Police fire at striking miners outside a South African mine owned by Lonmin's of London Credit: Reuters

The South African police force has come under intense scrutiny in recent months following a number of high profile cases in which their conduct has been questioned.

The country's Independent Police Investigative Directorate (IPID) received 720 new cases for investigation of suspicious deaths in custody or in other policing contexts from April 2011 to March 2012. Amnesty International has described their record as 'brutal'.

In September 2012 South African police opened fire on striking miners at the Lonmin platinum mine.

Video emerged almost immediately of lines of armed police shooting at miners, who were striking over pay and conditions, who were armed with sticks and machetes.

In January this year video emerged which appeared to be shot by the police themselves which showed the police looking for more miners and 'bragging' about those that they had already shot.

In the Marikana Lonmin mine incident the police have maintained that they were acting in self defence after coming under attack by armed miners.

An inquiry has been launched to find out why police killed 34 miners Credit: REUTERS/Siphiwe Sibeko

After the arrest of athlete Oscar Pistorius hit the headlines it was on day two of his bail hearing that it emerged that Hilton Botha, the initial lead investigator, had been removed from the case as he himself had outstanding charges relating to the taxi minibus shooting.

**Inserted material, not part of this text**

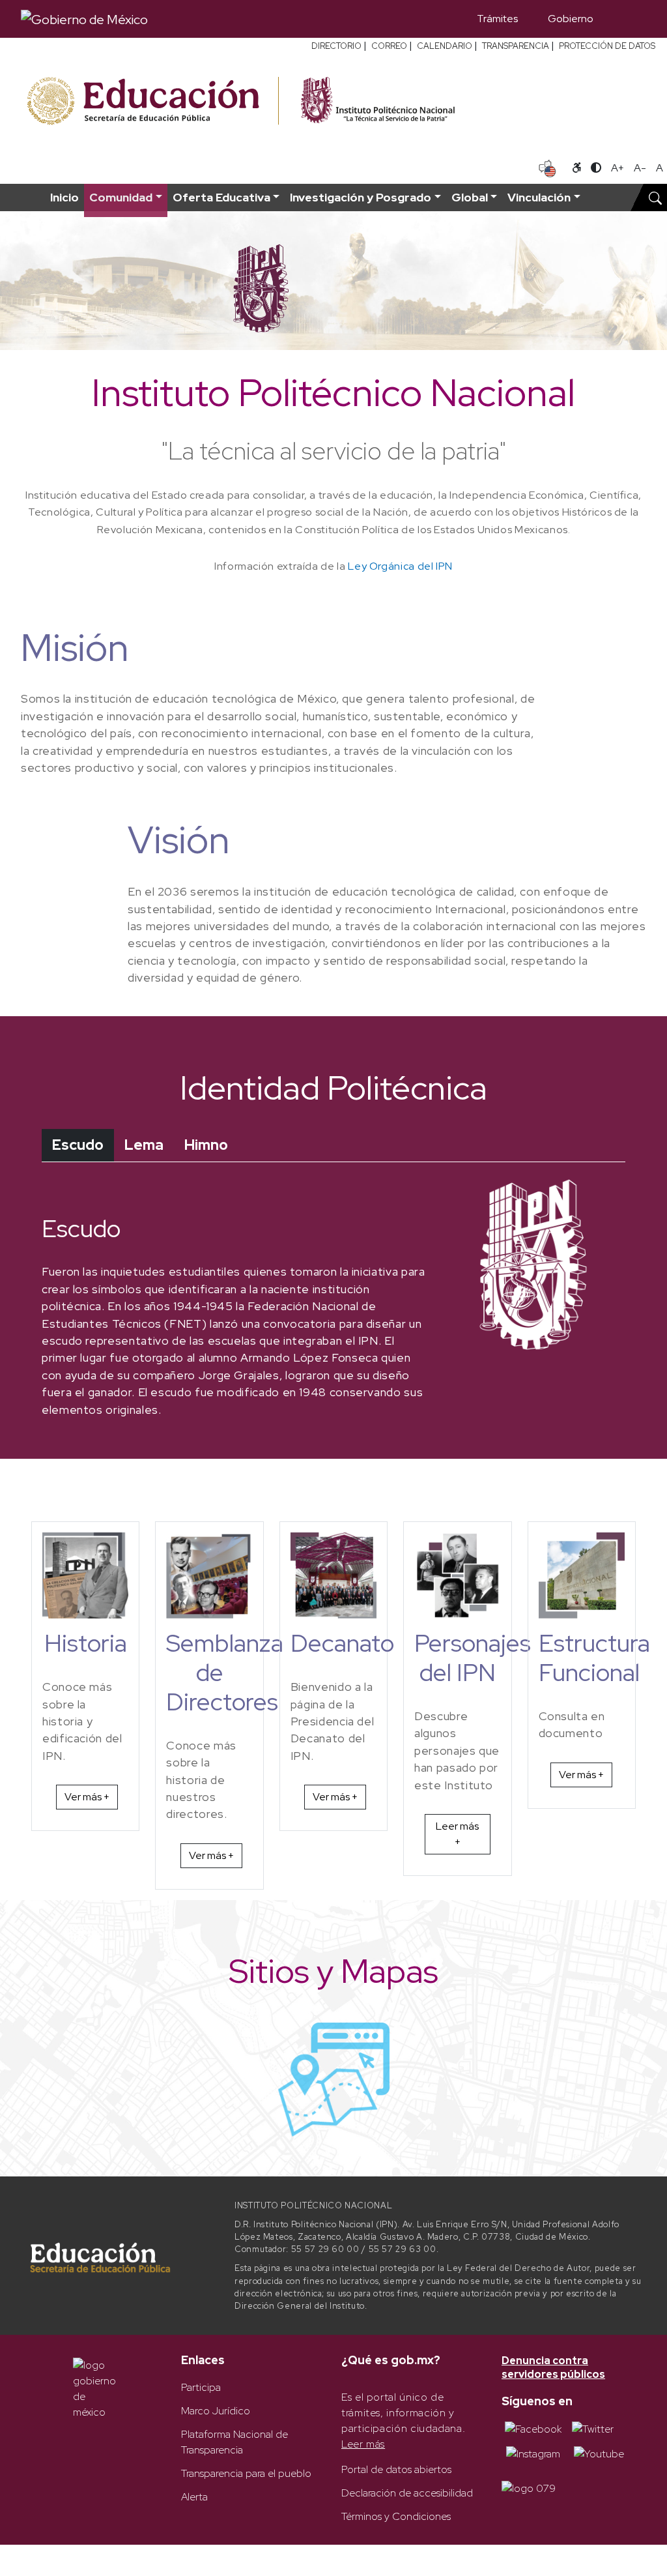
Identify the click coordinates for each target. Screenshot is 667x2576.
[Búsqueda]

Officer Hilton Botha Credit: REUTERS/Mike Hutchings
  • A mathematics teacher was killed after 12 policemen beat him with batons

In 2011 Andries Tatane, a mathematics teacher and community activist was killed at a peaceful protest in Ficksburg after policemen beat him with batons and shot rubber bullets into his chest at close range.

Seven policemen were charged over the killing, the trial after several delays in still ongoing.

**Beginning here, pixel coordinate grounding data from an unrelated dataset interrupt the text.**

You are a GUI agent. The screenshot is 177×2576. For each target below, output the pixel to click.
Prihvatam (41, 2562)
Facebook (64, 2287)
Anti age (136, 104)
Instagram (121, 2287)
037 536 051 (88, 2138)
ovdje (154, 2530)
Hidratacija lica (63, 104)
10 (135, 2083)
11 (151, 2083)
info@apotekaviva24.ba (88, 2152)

  • Police fire at a car 13 shots after mistaking it for a hijakers vehicle

In Pretoria in 2009 Olga Kekana was shot through the head while driving with her three friends in 2009.

Police allegedly mistook the car as a hijackers vehicle and the car was found to have 13 bullet holes. Police reportedly then fled the scene failing to help the wounded.

The police apologised to her family and the South African Independent Police Investigative Directorate launched an investigation in to the incident.